> **GIVEN PASSAGE**
+--

## Read and Rename

In [1]:
import pandas as pd
import sys
sys.path.append('../')
from utils.uuid_util import generate_uuid

education = pd.read_csv('../data/Cleaned/education/education.csv')
employment = pd.read_csv('../data/Cleaned/employment/european_employment_data.csv')
socioecono = pd.read_csv('../data/Cleaned/socio/socio.csv')

education.rename(columns={'Country Name': 'country_name',
                          'Country Code': 'country_code',
                          'Indicator Name': 'indicator_name',
                          'Value': 'value',
                          }, inplace=True)
employment.rename(columns={'Country Name': 'country_name',
                           'Country Code': 'country_code',
                            'Indicator Name': 'indicator_name',
                            '2023': 'unemployment_rate',
                            }, inplace=True)
employment.drop(columns=['Unnamed: 0'], inplace=True)
sociecono = socioecono.rename(columns={'country': 'country_name',
                                       'wbid': 'country_code',
                                       'class': 'socioeconomic_class',
                                        }, inplace=True)

+--

> **STATED PROBLEM A**
Repeat the portion of the data-loading code that opens with the words containing "socioecono = pd.read_csv('../data/Cleaned/socio/socio.csv')" and closes with "employment.drop(columns=['Unnamed: 0'], inplace=True)", reproducing it character for character.
> **STATED PROBLEM B**
In the data-loading code, explain what the rename step does to the country columns of the three tables.
The records that come next have no connection to the code for reading and renaming the data.

+--

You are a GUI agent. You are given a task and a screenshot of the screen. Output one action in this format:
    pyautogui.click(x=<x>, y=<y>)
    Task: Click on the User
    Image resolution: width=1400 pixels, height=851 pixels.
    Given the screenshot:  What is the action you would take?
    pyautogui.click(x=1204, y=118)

+--

> **EXERCISE SOLUTION A**
socioecono = pd.read_csv('../data/Cleaned/socio/socio.csv')

education.rename(columns={'Country Name': 'country_name',
                          'Country Code': 'country_code',
                          'Indicator Name': 'indicator_name',
                          'Value': 'value',
                          }, inplace=True)
employment.rename(columns={'Country Name': 'country_name',
                           'Country Code': 'country_code',
                            'Indicator Name': 'indicator_name',
                            '2023': 'unemployment_rate',
                            }, inplace=True)
employment.drop(columns=['Unnamed: 0'], inplace=True)

> **EXERCISE SOLUTION B**
The rename step gives the country columns in all three tables the same names, country_name and country_code. In the education and employment tables, it converts "Country Name" and "Country Code". In the socioeconomic table, it converts "country" and "wbid".